Today was and tomorrow will be preparation for our demos to middle school students on Thursday. Today we wrote up our power point presentations; written so that middle schoolers can understand it. Also, we further developed and began to construct our demos. Dean and I dropped the Space Elevator/Lunar Orbiter idea as the TETRIX robot, requiring a heavy 12V battery pack, would be too heavy and unwieldy to climb a rope. Instead, we decided to create an iPad controller for the other two robots, one that would ultimately control nine independent robots. For the demo, we created sample GUIs (graphical user interfaces), and Dean, who had been working on a TETRIX tank, decided we should control that tank with the iPad.
Dean: Prepare Tank for Demo. Worked on powerpoint -> wanted to work on Tank.
Lawrence: Today for my group was mainly just thinking how we can finish our robot and make it better. The whole day we pretty much spent all of our time building. Today was a fun but stressful day because with our prototype of the NASA Axel Rover was difficult to make out of Tetrix because a lot of pieces that were necessary for our prototype were not located in the Tetrix kit so we had to find ways around these conflicts. At the end of this day we had pretty much finished our prototype but the huge problem was that the wheels were not big enough for our robot.
Jess: It was on this day that I searched NASA rovers on youtube and came across the Nasa Axel Rover. It seemed pretty cool and interesting, so that was the idea we decided to take and replicate with Tetrix for the middle school audience. After doing a bit of research on the rover, we started to mock it up in a very prototypic way. This was the first time I had actually tried to build something complete out of solely Tetrix. We ran into a lot of problems with construction, mainly since the motor mounts don’t have holes the properly match up when placed perpendicular to the majority of pieces, and since the biggest wheels/gears were far too small.
Briyana: Mostly just made a power point for the middle school students.
Sarah: All that our robot did at this point was detect craters, although I hadn’t yet written a code for that to work. So Morgan gave us the idea to make (in a future version) the robot able to hold smaller robots inside of it that it could deploy at specific times. That way the middle school students could participate and create small LEGO robots to put inside of the big one.

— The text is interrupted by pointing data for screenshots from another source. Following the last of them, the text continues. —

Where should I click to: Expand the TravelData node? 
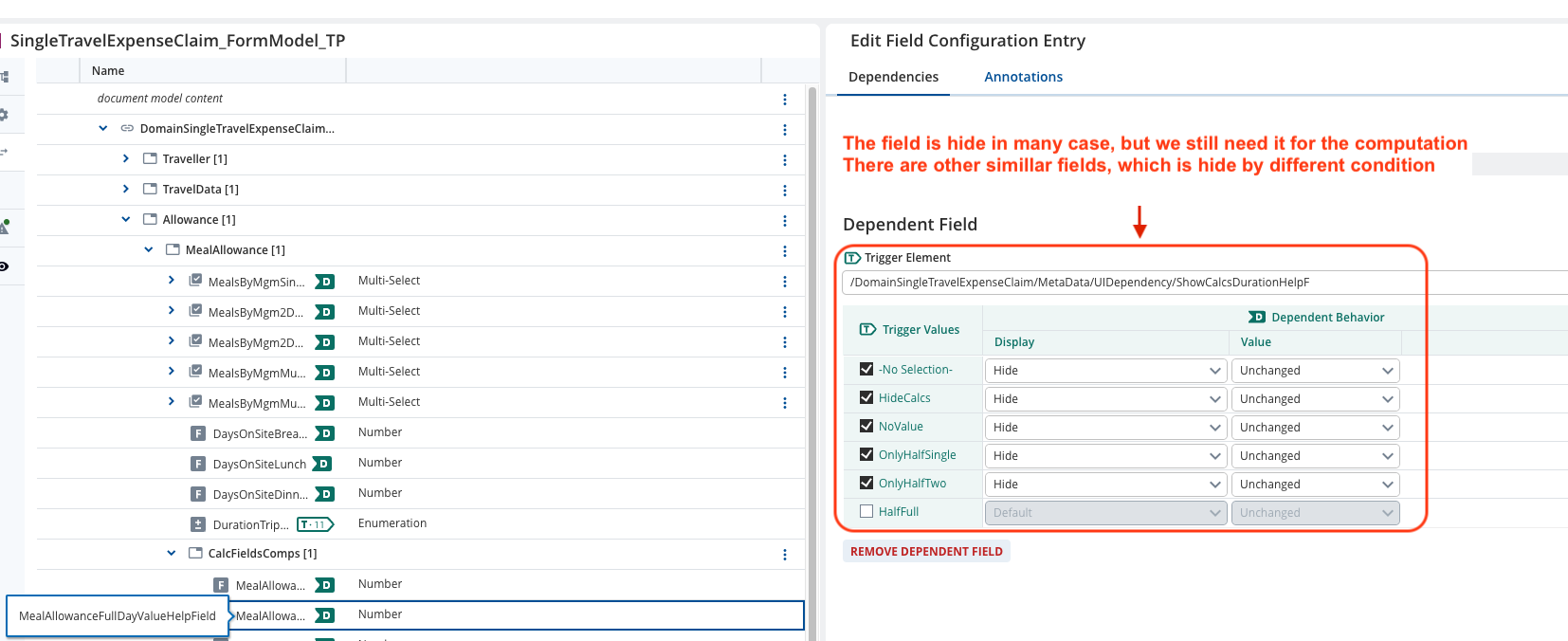pyautogui.click(x=126, y=189)
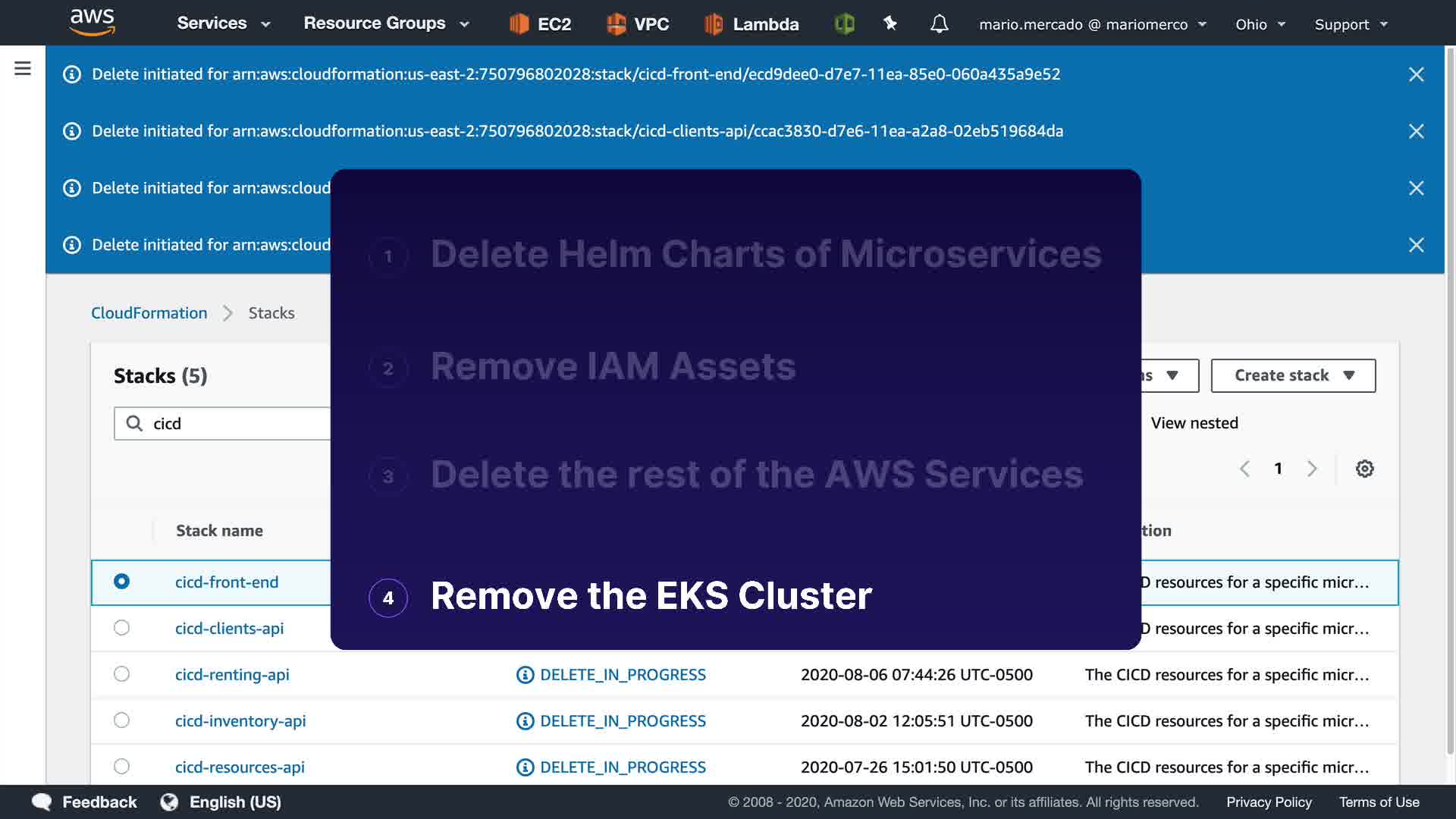The width and height of the screenshot is (1456, 819).
Task: Click the pin shortcuts icon
Action: [890, 24]
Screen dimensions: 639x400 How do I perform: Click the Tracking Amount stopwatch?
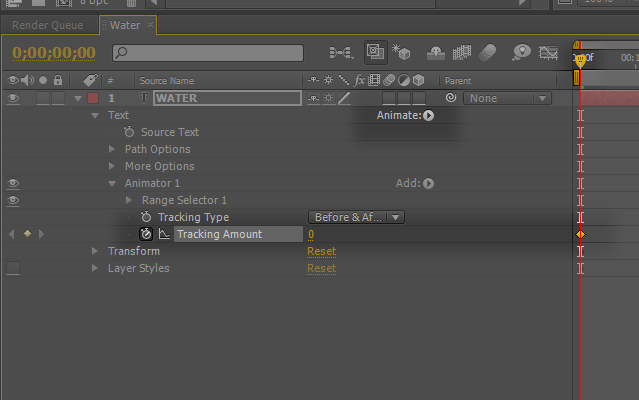[x=146, y=234]
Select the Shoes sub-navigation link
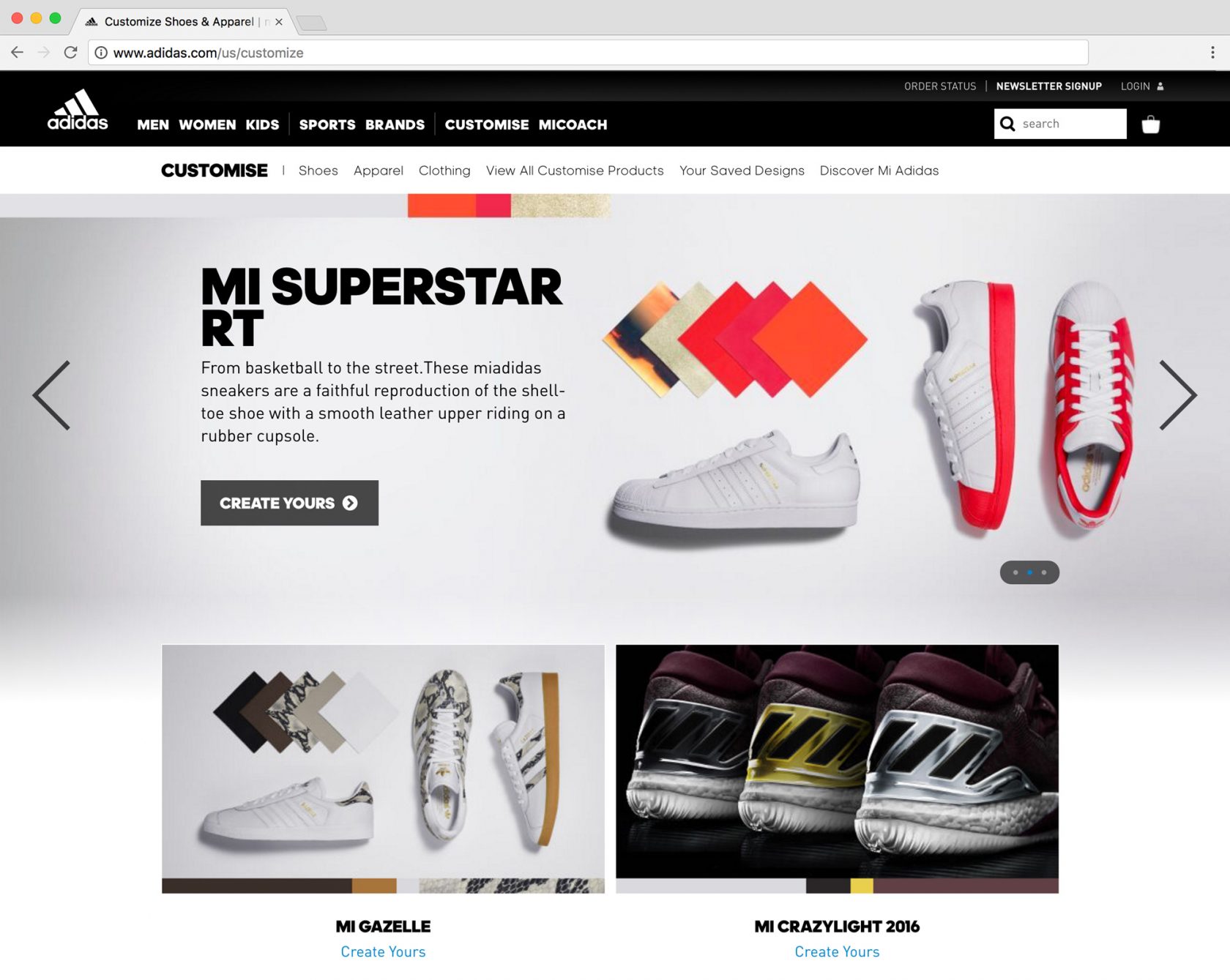 pos(318,171)
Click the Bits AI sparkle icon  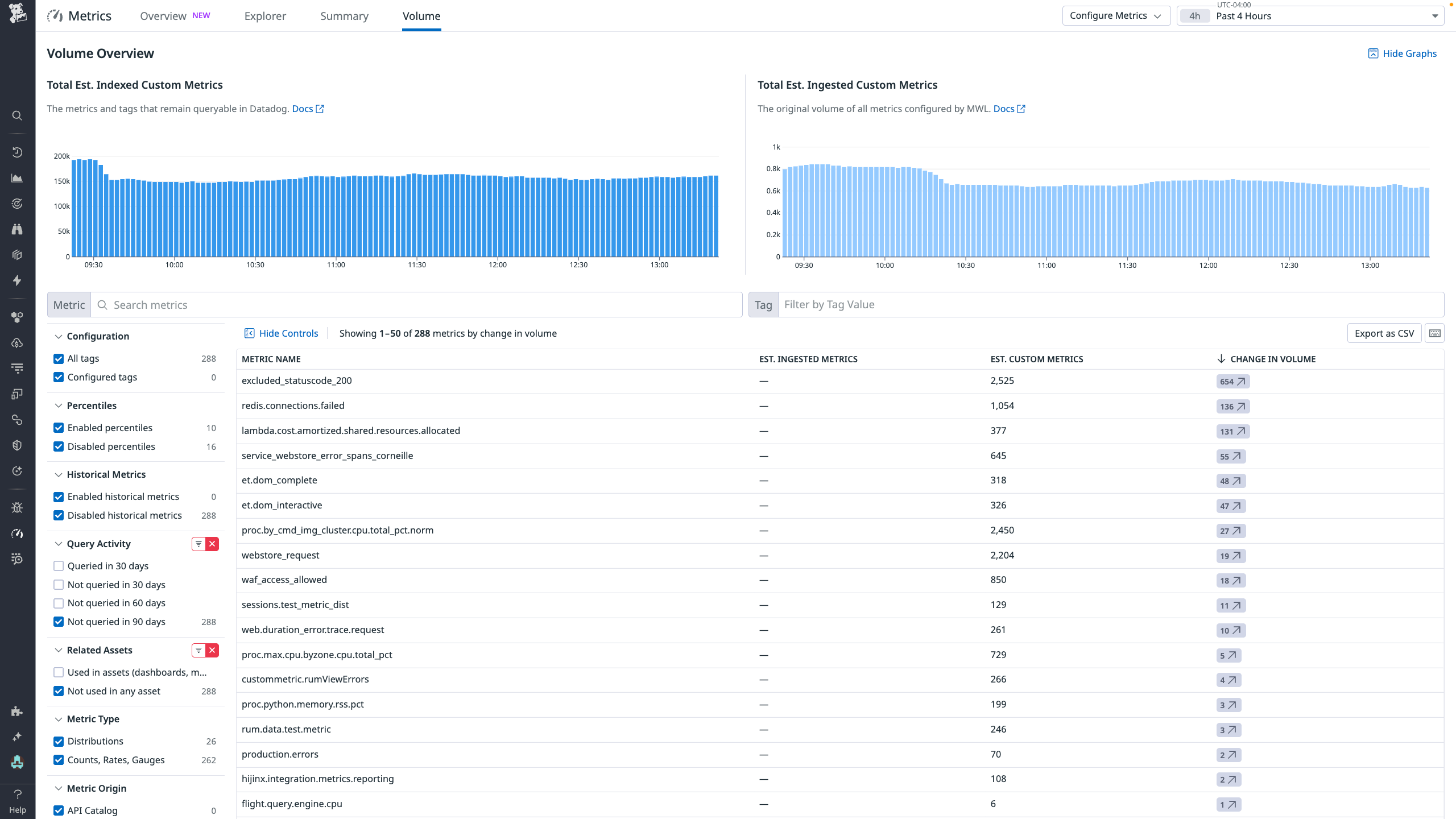click(17, 736)
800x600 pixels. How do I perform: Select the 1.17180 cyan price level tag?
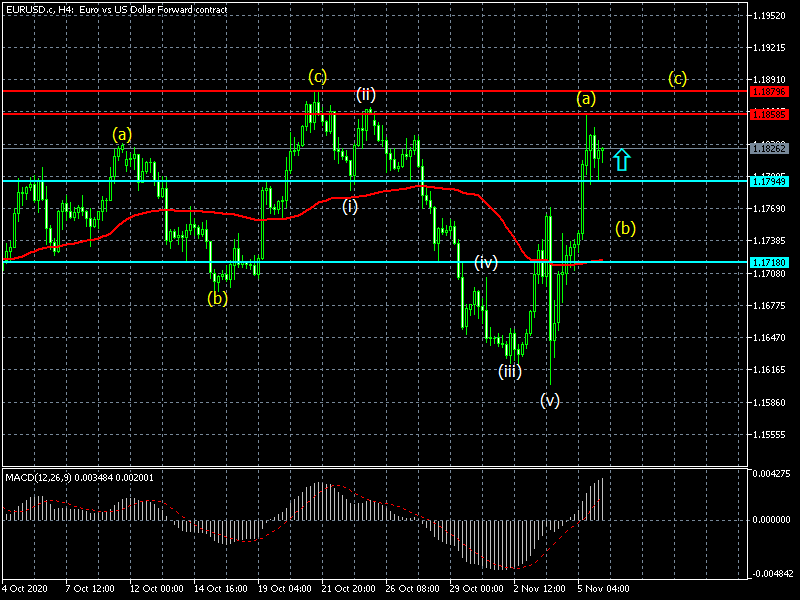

Today we spent the majority of the day working on Labview programming, since we figured out how to get the DC motors and Servos running. We realized that the NXT to RCX cables (attached to long RCX cables and then back again to NXT) that we’d been using were preventing the DC motors/servos from working. Upon using pure NXT cables, they started working again. We wrote a variety of code; code to test DC motors, code to test servo motors, code to test NXT motors. A sample code, btns_DC, is shown below. The code turns on the DC motors corresponding to the buttons pressed on the NXT brick: left button = left turn, right button = right turn, orange button = go forward. We attempted to create a switch to reverse motion by using the left and right arrow simultaneously, but the buttons became glitchy. Testing this code was frustrating because sometimes the NXT became buggy and the buttons stopped working; in order to fix this one would need to restart the NXT (but distinguishing between when the code was broken and when the NXT was broken was annoying).
Dean: Worked on TANK
Lawrence: This day wasn’t a very exciting day it was more on the boring side but that’s because all I did was mainly more programming so that I could learn more about it. The buttons code Nick had mainly made but I just finished it for him so that I could eventually make the code myself. It was just for learning per purposes.
Jess: I spent this day working on my walking robot some more. It had been pretty lame and broken when I left it for the weekend, so I fixed it up. I mostly just experimented with the Legos and Tetrix and Labview.
Sarah: Today I focused on basic programming of TETRIX motors.